MADISON, Wis. (AP) — A former state prosecutor and victims’ rights advocate who tried to spark a physical relationship with a domestic abuse victim and made sexual remarks to social workers cannot practice law for four months, the Wisconsin Supreme Court announced Friday.
As well as suspending Ken Kratz’s law license, the court called his actions “appalling” and ordered him to pay $23,904 to cover the costs of the disciplinary proceedings.
“This was exploitative behavior, harassing behavior, and a crass placement of his personal interests above those of his client, the State of Wisconsin,” the court wrote in a collective decision that wasn’t signed by any single justice.
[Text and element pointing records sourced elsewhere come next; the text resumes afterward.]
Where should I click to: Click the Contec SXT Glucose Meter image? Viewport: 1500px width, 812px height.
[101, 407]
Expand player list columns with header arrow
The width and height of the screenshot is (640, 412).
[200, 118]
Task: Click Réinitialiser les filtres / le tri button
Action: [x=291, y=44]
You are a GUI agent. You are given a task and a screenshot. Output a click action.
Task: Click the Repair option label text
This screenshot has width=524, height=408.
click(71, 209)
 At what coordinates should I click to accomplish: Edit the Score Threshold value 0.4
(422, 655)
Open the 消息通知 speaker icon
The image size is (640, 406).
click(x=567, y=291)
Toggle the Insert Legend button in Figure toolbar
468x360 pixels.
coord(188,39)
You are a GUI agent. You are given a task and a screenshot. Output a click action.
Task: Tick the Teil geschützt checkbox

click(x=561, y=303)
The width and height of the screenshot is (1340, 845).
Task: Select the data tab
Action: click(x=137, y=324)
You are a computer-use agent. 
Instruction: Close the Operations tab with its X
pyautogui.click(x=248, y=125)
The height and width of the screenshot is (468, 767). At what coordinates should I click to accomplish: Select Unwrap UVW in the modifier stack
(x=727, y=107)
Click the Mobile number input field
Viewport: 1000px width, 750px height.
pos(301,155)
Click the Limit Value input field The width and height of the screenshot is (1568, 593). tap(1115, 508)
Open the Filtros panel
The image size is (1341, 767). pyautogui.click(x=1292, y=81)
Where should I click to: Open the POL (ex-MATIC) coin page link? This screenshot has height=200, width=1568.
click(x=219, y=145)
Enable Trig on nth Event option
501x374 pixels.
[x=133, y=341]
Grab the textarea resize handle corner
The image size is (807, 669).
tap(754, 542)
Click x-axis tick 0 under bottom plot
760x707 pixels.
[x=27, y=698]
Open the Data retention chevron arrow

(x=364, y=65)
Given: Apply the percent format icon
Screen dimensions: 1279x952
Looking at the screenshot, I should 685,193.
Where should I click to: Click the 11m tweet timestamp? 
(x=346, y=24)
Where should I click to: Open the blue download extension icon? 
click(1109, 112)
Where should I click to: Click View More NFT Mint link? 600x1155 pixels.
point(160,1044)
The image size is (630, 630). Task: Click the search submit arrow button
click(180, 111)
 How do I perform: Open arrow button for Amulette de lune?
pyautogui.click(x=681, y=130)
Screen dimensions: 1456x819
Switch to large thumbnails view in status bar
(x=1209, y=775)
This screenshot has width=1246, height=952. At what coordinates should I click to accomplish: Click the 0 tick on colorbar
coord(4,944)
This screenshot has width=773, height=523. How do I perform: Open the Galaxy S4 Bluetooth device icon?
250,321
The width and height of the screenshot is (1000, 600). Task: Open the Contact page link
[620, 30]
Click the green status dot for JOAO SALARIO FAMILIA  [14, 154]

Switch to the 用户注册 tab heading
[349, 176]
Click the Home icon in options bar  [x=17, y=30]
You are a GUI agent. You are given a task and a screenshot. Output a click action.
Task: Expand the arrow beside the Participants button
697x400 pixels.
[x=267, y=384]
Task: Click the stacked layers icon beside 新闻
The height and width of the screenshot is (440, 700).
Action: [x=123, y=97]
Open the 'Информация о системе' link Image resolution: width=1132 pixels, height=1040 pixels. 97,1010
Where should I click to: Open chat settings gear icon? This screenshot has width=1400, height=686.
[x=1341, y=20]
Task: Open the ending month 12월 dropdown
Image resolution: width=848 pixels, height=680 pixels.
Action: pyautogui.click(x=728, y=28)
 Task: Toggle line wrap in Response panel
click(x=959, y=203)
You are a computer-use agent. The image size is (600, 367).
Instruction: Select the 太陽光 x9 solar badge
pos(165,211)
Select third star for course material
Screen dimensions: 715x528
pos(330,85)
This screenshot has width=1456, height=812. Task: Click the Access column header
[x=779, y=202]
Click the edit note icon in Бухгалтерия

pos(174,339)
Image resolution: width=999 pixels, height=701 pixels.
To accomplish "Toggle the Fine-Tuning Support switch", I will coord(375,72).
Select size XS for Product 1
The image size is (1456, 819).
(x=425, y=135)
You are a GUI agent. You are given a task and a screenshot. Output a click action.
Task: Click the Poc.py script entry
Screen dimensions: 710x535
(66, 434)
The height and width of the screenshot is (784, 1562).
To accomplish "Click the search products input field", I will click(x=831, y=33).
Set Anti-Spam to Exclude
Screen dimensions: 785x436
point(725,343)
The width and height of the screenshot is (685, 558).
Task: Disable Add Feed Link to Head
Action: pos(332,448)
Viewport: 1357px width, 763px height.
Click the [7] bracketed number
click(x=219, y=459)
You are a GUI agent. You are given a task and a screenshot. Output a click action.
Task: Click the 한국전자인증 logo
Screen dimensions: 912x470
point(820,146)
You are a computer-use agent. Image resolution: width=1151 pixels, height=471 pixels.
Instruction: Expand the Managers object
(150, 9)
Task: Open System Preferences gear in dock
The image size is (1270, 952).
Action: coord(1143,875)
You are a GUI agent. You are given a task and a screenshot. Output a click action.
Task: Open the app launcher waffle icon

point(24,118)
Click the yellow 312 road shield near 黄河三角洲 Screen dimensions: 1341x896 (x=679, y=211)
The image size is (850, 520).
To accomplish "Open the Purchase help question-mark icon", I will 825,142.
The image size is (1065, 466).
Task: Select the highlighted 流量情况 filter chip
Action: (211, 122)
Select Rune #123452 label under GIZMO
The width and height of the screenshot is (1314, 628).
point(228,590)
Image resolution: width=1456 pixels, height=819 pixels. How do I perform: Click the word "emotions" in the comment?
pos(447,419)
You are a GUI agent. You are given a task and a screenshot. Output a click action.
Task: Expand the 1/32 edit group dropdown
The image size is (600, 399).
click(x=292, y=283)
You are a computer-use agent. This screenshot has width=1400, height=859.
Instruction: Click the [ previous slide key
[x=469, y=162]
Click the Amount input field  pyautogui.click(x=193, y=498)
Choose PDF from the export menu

Kratz, who now works as a defense attorney, issued a statement saying he had completed treatment for prescription drug and sex addictions and was pleased to have the matter resolved so he could move on.
“I once again apologize for the embarrassment and dishonor I have caused my family, the Calumet County District Attorney’s Office, and the legal profession as a whole,” he said. “I am very pleased to recognize that today’s sanctions applied to an incredibly selfish and arrogant public official — thankfully, a person who no longer exists.”
Kratz’s 18-year stint as Calumet County district attorney came to an end in 2010 after The Associated Press reported that he sent a barrage of racy text messages to a 25-year-old woman a year earlier while he was prosecuting her ex-boyfriend for abusing her. Kratz, then 50, called the woman a “hot nymph” and advertised himself as “the prize” with a $350,000 house and a six-figure salary. He told her he wanted her to be “so hot” and “treat me so well that you’d be THE woman. R U that good?”
The woman went to police, who referred the case to the state Department of Justice. That agency found Kratz hadn’t committed any crimes but told Kratz he should step aside from the domestic abuse prosecution and self-report his conduct to the state Office of Lawyer Regulation.
Kratz removed himself from the case, reported his behavior to the OLR and agreed to resign as chairman of the state Crime Victims’ Rights Board. OLR decided he acted inappropriately but didn’t commit any ethical violations and quietly closed his case in March 2010.
An AP story on the case that September set off a storm of outrage. Kratz resigned in October 2010 as then-Gov. Jim Doyle began a little-used process to remove him from office. More women came forward and accused him of making sexual remarks to them; one social worker said he made a comment about oral sex to her before she testified in court and later told her he wanted the case to end so he could go to Las Vegas and have large-breasted women serve him drinks. Another social worker said he told her that he thought a court reporter had big breasts.
The OLR reopened its case against Kratz, who ultimately filed a no-contest plea to six misconduct charges. The agency recommended the Supreme Court suspend his license for six months. A referee found a four-month suspension would be more appropriate, noting Kratz never tried to justify his behavior.
The Supreme Court agreed with the referee’s recommendation.
“The recommended four-month suspension is deserved,” the court wrote. “In short, whatever his qualities and accomplishments as a lawyer, Attorney Kratz proved himself during the period in question to be sanctionably sophomoric.”
Justices Shirley Abrahamson and David Prosser each wrote separately saying the court should review OLR’s practices. Prosser also said Kratz, who has filed for bankruptcy, shouldn’t have to pay the “extravagant” and “manifestly unfair” costs of the process.